Given entries section start

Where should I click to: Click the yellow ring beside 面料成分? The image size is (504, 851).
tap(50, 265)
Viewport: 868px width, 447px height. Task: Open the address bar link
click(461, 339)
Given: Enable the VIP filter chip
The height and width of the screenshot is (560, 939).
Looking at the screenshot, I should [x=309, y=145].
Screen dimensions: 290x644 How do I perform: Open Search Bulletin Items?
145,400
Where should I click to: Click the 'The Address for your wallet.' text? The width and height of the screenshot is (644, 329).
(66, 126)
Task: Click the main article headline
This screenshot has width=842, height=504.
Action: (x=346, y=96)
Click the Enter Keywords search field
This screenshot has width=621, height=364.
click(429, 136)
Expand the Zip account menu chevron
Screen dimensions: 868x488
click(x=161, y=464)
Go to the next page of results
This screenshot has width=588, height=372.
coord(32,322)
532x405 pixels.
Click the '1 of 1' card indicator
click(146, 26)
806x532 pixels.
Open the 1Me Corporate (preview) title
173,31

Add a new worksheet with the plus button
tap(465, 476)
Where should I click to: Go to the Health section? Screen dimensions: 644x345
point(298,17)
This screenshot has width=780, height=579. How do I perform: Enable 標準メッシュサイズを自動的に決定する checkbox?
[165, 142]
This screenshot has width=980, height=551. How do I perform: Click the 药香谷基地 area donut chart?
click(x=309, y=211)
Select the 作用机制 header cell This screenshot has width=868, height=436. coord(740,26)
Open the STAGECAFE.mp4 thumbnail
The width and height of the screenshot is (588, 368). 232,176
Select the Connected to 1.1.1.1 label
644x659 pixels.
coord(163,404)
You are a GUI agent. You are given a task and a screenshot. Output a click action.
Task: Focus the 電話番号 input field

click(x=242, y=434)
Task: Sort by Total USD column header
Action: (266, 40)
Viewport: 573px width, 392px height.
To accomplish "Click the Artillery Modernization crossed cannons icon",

Given entries section end

Using only the entries above, output the line with "This screenshot has width=980, height=551.", the line with "Viewport: 573px width, 392px height.", and all lines between them, exactly as they stand.

Result of the exercise -
This screenshot has width=980, height=551. How do I perform: Click the 药香谷基地 area donut chart?
click(x=309, y=211)
Select the 作用机制 header cell This screenshot has width=868, height=436. coord(740,26)
Open the STAGECAFE.mp4 thumbnail
The width and height of the screenshot is (588, 368). 232,176
Select the Connected to 1.1.1.1 label
644x659 pixels.
coord(163,404)
You are a GUI agent. You are given a task and a screenshot. Output a click action.
Task: Focus the 電話番号 input field

click(x=242, y=434)
Task: Sort by Total USD column header
Action: (266, 40)
Viewport: 573px width, 392px height.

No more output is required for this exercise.